И Барскан тоже не одобрял баловника брата. Но что можно было сделать? Сослаться на то, что озорник поступил своевольно, и отправить девушку назад? Но тогда Шаймерден был бы разоблачен, как человек, продолжающий насильничать, издеваться над людьми. И новая власть вправе была его наказать.
— Пусть дурак расплачивается головой за то, что сделал руками.
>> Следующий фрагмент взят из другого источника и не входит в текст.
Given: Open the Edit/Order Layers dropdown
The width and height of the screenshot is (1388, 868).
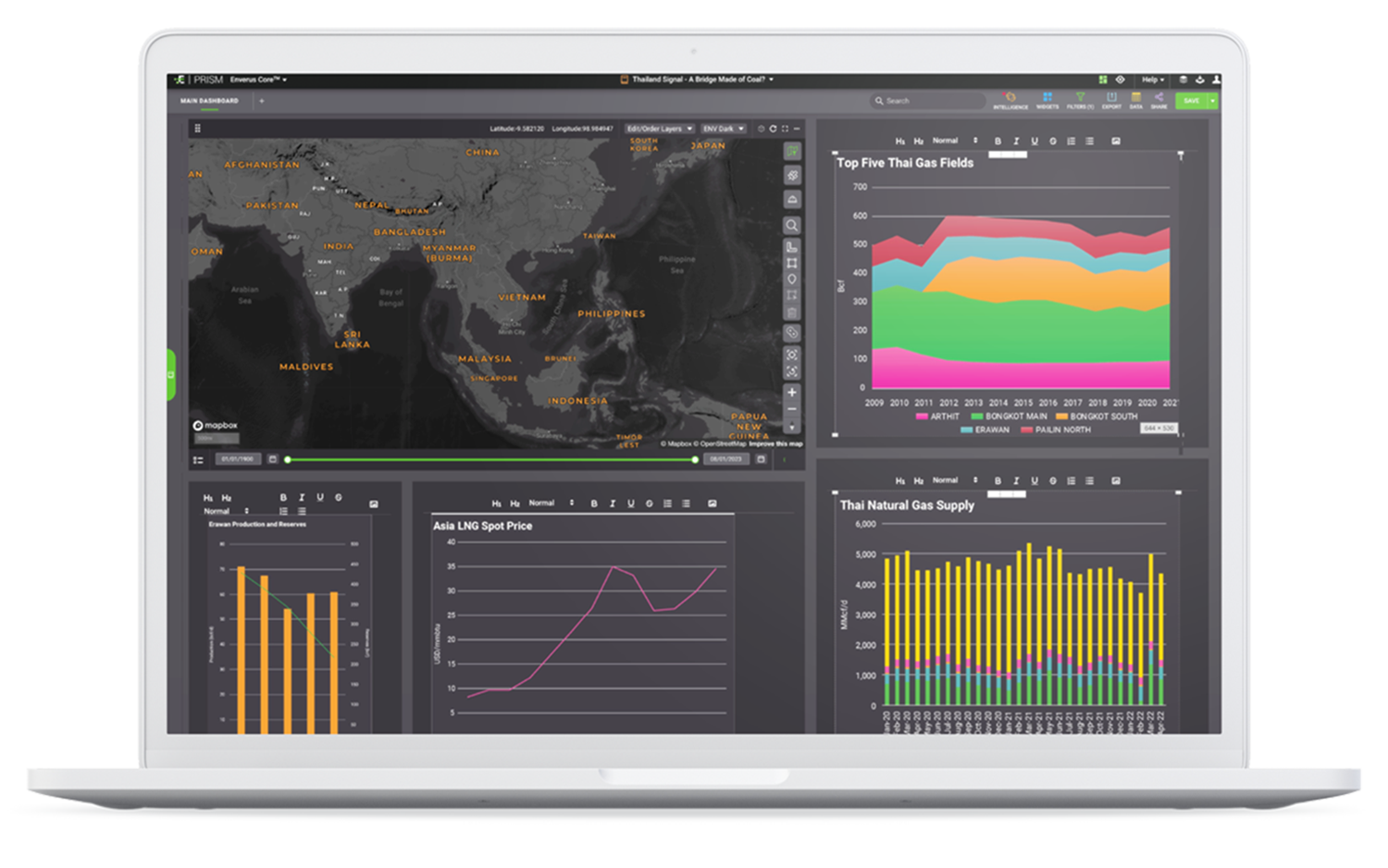Looking at the screenshot, I should point(659,129).
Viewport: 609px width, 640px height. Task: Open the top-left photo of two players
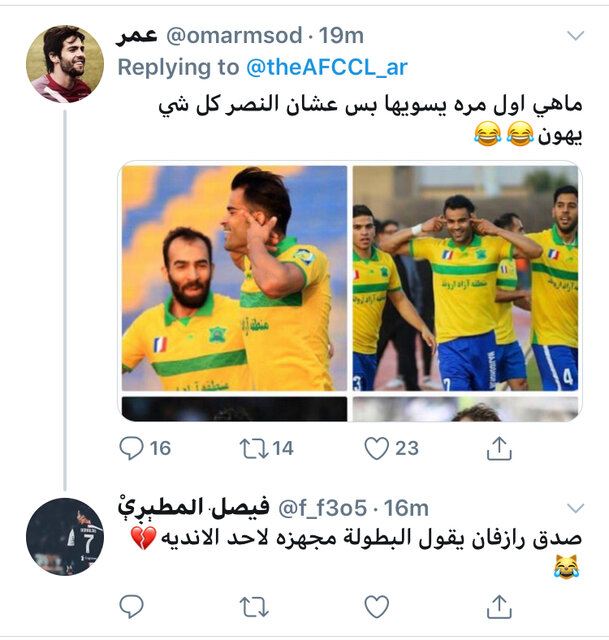[x=234, y=278]
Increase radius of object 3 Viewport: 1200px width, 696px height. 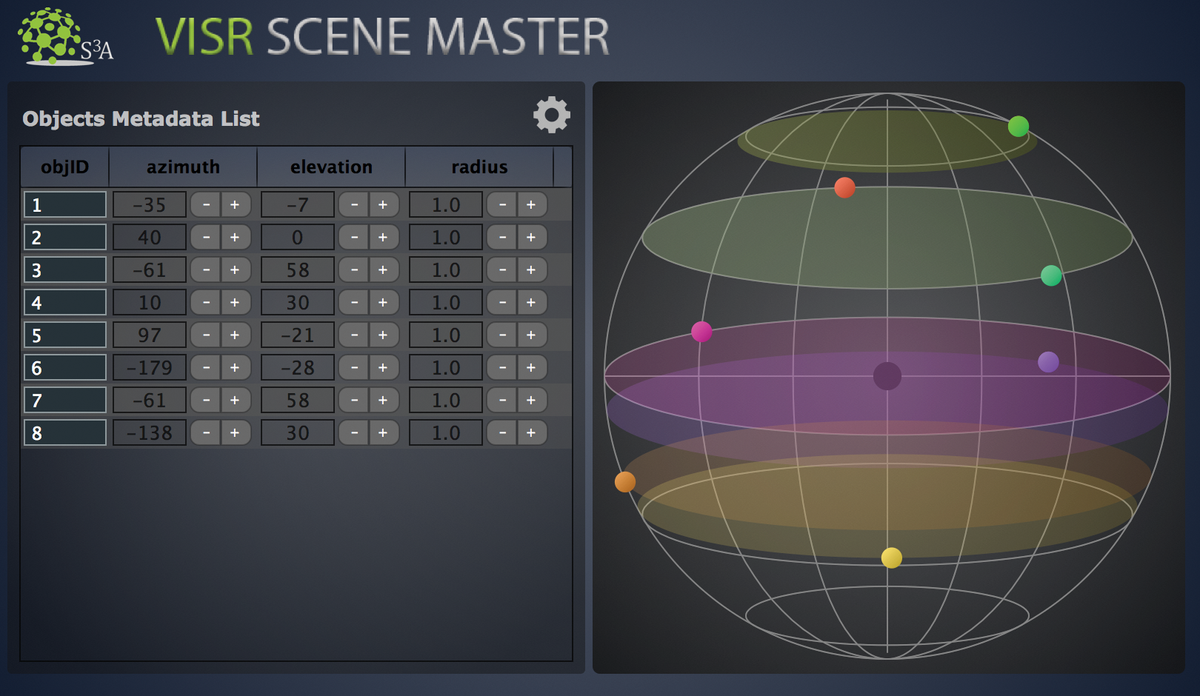pos(531,269)
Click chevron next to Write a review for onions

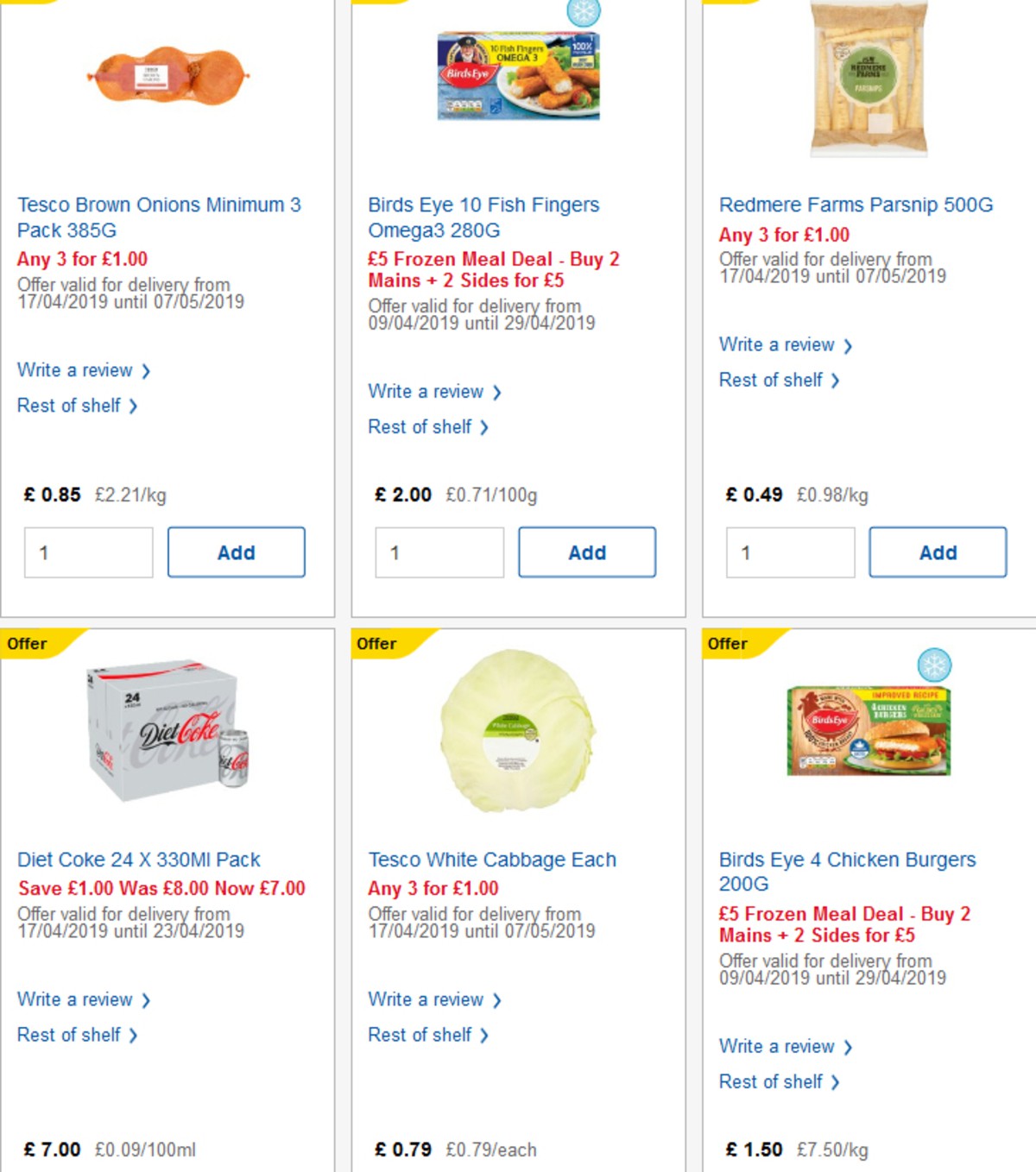[147, 371]
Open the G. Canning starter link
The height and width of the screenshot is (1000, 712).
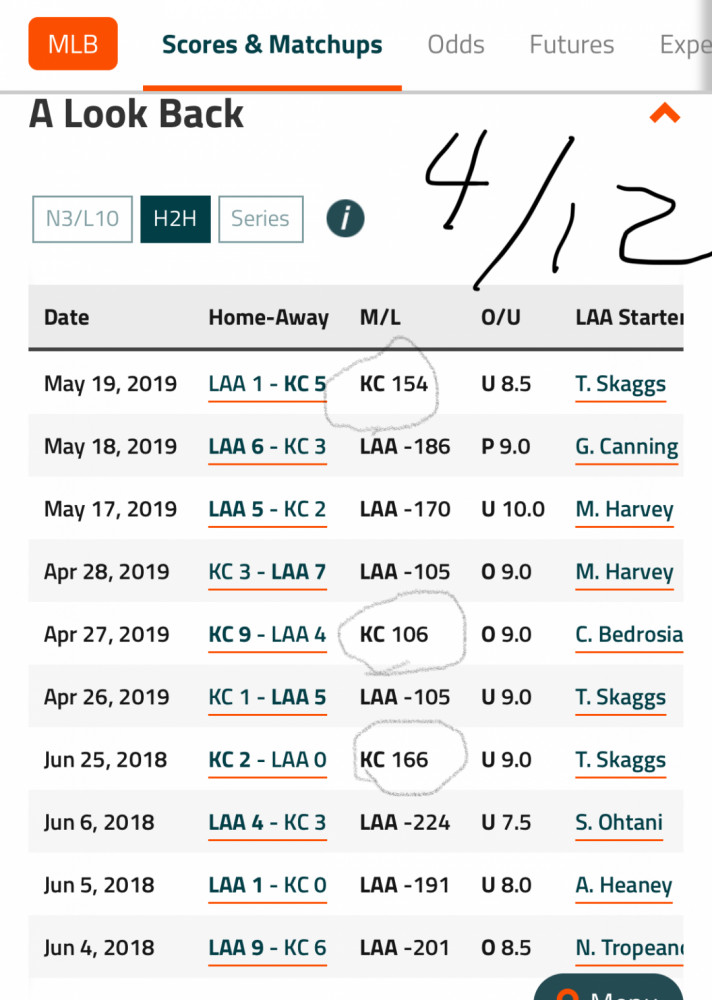627,446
Сейчас, отец, не то время, чтобы можно было отвергнуть девушку лишь за то, что она не из знатной семьи. Напротив, если начнут обвинять нас, что мы, мол, украли дочь старика, нам вполне удобно ответить: «Видите, как любим серошубых бедняков!» Пусть ваш шалопай, которого не может вразумить сам бог, проживет свой век с дочерью безродного нищего! Надо сделать так, чтоб не обидеть, не разозлить ее, чтоб она сказала: «Сама полюбила, сама и вышла за него замуж. Кого захотела, того и нашла». Когда же все поутихнет, ваш баловник — его и сам аллах не укротит — выпроводит эту нищенку за порог, и все обойдется. А я пока что махну отсюда, — ничего, мол, не видел и не слышал. О ата, будьте осмотрительны! Не вздумайте лезть на скандал.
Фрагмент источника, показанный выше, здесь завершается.